Unser Problem mit Sexarbeit ist Sexismus, nicht Paysex. Wie aber kann  feministische Sexarbeit funktionieren?

Von Maia Ceres

Einer der gesellschaftlich größten Vorbehalte gegen Sexarbeit ist, dass Sexarbeit Frauen* objektifiziere und damit abwerte. Es heißt, dass Frauen* zu Sexobjekten reduziert werden und dass Sexarbeit eine allgegenwärtige Verfügbarkeit weiblich* gelesener Körper und weiblicher* Sexualität für Männer* suggeriere.

Als Sexarbeiterin und Feministin halte ich diese Befürchtung grundlegend für nicht berechtigt.

Für mich ist klar, dass wir in einer sexistisch geprägten Gesellschaft leben. Als Frau* befinde ich mich qua Geburt in einer benachteiligten Position. Zwar werde nicht nur ich aufgrund meines Geschlechts während des gesamten Lebenslaufs mit Zuschreibungen über meine Persönlichkeit und Fähigkeiten konfrontiert. Aber mich treffen eher die Zuschreibungen, die mich in einer Leistungsgesellschaft auf einen Weg drängen, auf dem ich schlechtere Karriereaussichten habe, schlechtere Verdienstmöglichkeiten und auf dem mir generell weniger zugetraut werden darf und soll. Wenn ich mich dagegen wehre und mich zum Beispiel als durchsetzungsstark oder gewinnorientiert zeige, dann werde ich als Frau* abgewertet, weil ich keine Ideale repräsentiere, die traditionell mit einer sich unterordnenden Weiblichkeit* verknüpft werden. Schlimmstenfalls bin ich dann eine Zicke (weil durchsetzungsstark) und eine Karriereschlampe, die ihre Familie vernachlässigt (weil gewinnorientiert). Von mir wird erwartet, dass ich attraktiv bin, mich an den richtigen und damit an den meisten Stellen rasiere, mich schminke, langes, volles Haar habe, lächle und tendenziell eher freundlich und wenig konfrontativ auftrete. Da ich dies tue, werde ich aber auch abgewertet. Denn jetzt bin ich die oberflächliche Puppe, die sich nur für ihr Aussehen interessiert und gefallen will.

Das betrifft auch meine Sexualität. Die Erwartungen der Mehrheitsgesellschaft an meine weibliche* Sexualität sind für mich höchst widersprüchlich. Als Frau* werde ich ständig sexualisiert, soll nicht zu sexuell sein, aber bitte sexuell selbstbestimmt – jedoch nicht zu selbstbestimmt! Ich werde ständig auf mein Geschlecht reduziert, auf meinen Körper, auf meine Attraktivität oder Nicht-Attraktivität für Gruppen und Individuen.
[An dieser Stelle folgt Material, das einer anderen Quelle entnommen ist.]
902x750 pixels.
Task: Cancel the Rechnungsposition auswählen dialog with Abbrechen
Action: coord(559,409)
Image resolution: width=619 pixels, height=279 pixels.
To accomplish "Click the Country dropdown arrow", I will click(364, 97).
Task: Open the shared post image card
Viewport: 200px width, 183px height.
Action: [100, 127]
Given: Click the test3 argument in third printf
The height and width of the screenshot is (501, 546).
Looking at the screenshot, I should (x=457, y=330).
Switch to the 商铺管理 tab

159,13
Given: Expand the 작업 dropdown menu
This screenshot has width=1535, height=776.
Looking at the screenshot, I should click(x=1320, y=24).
Mein Aussehen wird ohne mein Einverständnis öffentlich kommentiert und bewertet, zum Beispiel, auf der Straße oder in den sozialen Medien. Dabei wird auf einer Skala eingeordnet, ob ich sexy genug bin. Wobei ich schlecht bin, wenn ich zu sexy bin und schlecht bin, wenn ich nicht sexy genug bin. Ich soll gefallen, aber nicht so doll, dass ich eine Schlampe bin. Es wird von mir erwartet, dass ich mich gleichermaßen darbiete und entziehe. Glücklicherweise wird heutzutage nicht mehr erwartet, dass ich mir alles gefallen lasse und passiv bleibe. Ich darf mich gegen anzügliche Kommentare und Grapschereien wehren und empören (aber bitte nicht zu laut und aggressiv!) und mir wird weniger – aber immer noch! – dazu geraten, Übergriffe als Komplimente ad acta zu legen. So weit gehen die Zugeständnisse schon und ich bin sehr froh über jeden kleinen Schritt vorwärts.
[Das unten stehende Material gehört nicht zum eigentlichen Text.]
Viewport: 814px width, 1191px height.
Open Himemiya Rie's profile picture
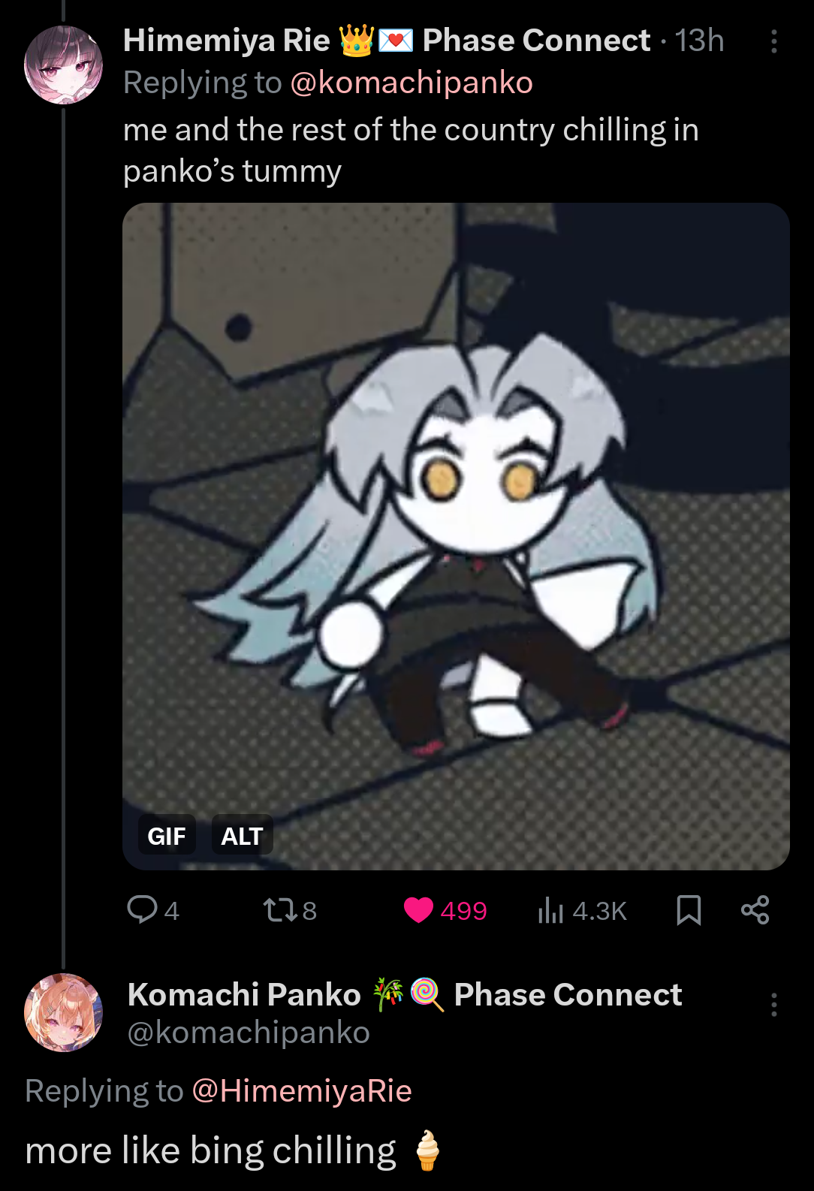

Aber ich darf meine passive Rolle als Frau* auch noch nicht zu sehr verlassen. Ich kann nicht einfach sagen, dass ich viel Sex mit verschiedenen Menschen haben möchte, wenn ich das möchte. Zwar bin ich dann mindestens ein bisschen cool und auch sehr modern, aber halt auch eine Schlampe. Ich darf mittlerweile schon sexuelle Bedürfnisse haben, ohne gleich zur Hysterikerin gemacht zu werden. Aber ich soll diese Bedürfnisse bitte nur exklusiv ausleben. Wechselnde und zahlreiche Sexpartner*innen sind für mich als Frau* keine Trophäe, sondern ein Makel. Ich darf in einem begrenzten Rahmen Lust haben, aber nicht zu viel Erfahrung. Ich soll Schrödingers Pussycat sein: Sex, aber kein Sex.
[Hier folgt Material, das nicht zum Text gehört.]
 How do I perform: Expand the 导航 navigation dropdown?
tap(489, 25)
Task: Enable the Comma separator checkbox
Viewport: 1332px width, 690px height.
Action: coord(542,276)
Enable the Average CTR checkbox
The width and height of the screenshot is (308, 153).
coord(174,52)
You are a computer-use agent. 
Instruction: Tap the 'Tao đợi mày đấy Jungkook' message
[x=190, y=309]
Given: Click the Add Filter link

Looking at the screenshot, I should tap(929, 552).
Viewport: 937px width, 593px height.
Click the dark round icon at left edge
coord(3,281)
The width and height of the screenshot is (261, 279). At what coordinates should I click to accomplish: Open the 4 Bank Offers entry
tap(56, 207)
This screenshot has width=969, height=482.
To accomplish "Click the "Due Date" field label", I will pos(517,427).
Meine selbst gewählte und gern ausgeübte Arbeit als Escort sprengt hier gänzlich den Erwartungsrahmen der patriarchalen Doppelmoral. Denn hier treffe ich als Frau* eine aktive Entscheidung für Sexualität. Und ich entscheide mich nicht nur dafür, oft und mit vielen verschiedenen Menschen Sex zu haben, sondern auch noch dafür, es für Geld zu tun und zu meinem Beruf zu machen. Das entspricht nicht den Erwartungen an Passivität, nicht denen an Exklusivität und nicht einmal denen an Gefallsucht, denn gefallen kann ich nicht ohne die ersten beiden Kriterien.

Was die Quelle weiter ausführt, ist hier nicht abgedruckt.